Its all greek to your mom

Sep 08, 2005 13:37

Well folks, I am at school and very super duper busy! YAY! Im having some financial issues (as usual) and my car broke again! woooopy! I pretty much spend all day long doing homework now a days, thats what I get for taking so many classes though! one of which happens to be greek! Which is amazing btw. Lemme tell you a little bit about how exact the greek language is. Its SO exact that there isnt an indefinite article in the language at all! There is only a definite! Also, not only do the verbs have forms like most languages, but the nouns have forms too! Basically The noun's ending will change based on if it is masculine, femine or neuter; whether it is singular or plural; AND whether it is in the nominative case (if its the subject of the sentence) or if it is in the Accusative case (direct object of the sentence). So what ends up happening is that determining which word is the subject and which one is the direct object has nothing to do with word order as it does in english! This way you can put whatever word you want to emphasize as being important at the beginning!

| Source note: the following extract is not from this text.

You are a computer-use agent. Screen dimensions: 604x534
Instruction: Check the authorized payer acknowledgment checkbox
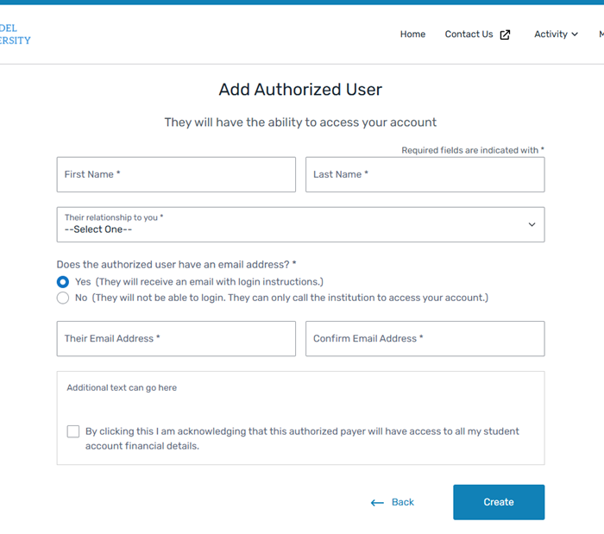click(73, 431)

WOOT Also I have learned all about translating in context from greek to english. I can show you exactly if this happens to have a greek font! Lets see! hrmmm not so much. Alright I guess Ill just do my best to put the english "version" of the greek in. The verse John 1:1 in the new testament is commonly debated. It reads (in the NASB version [which happens to be the most literal translation currently])

"In the beginning was the Word, and the Word was with God, and the Word was God."

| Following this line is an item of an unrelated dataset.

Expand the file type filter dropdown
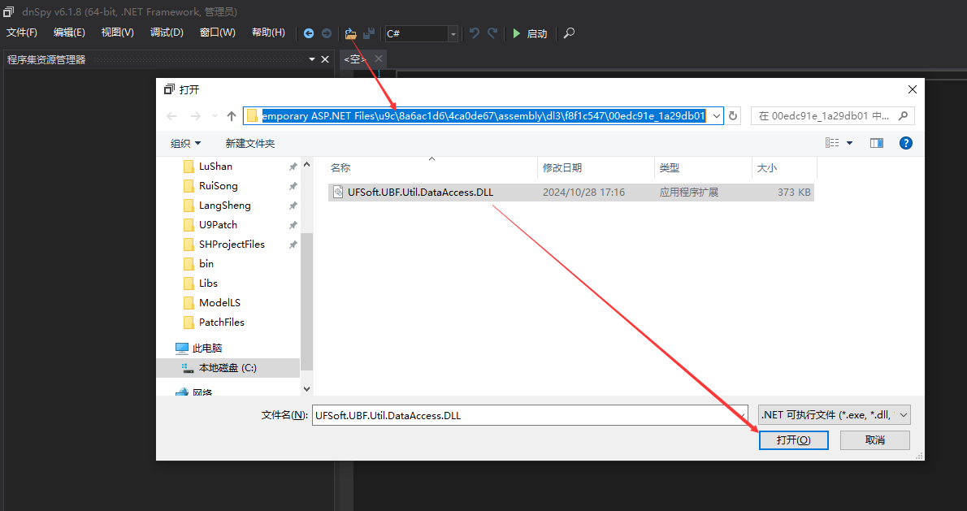 [x=902, y=415]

-This verse is talking about Jesus, here He is called the "Word". This is one of the biggest proofs for Jesus, God the son, and God the father being of the trinity and essentially being one. If you want to learn more about the concept of the trinity just ask, I know its a bit confusing.

Jehovah's witnesses will tell you that this verse should read "and the Word was a god", saying that Jesus was a god created by God, and thus the ideas about how God was just like us, and some day we will be gods also. This translation is in fact FALSE. Note that I already said that there is NO indefinite articles in greek AT ALL, so using "a" there is just dumb. The general rule is that the only reason you should ever put an "a" in a translation is if you absolutely have to for it to make sense. For intstance, the greek may read "there is fruit" literally. But in the greek "fruit" being a noun will have an ending telling you whether it is singular or plural, but in english it could be either without an article. Thus you could translate it as "there is a fruit" if you must.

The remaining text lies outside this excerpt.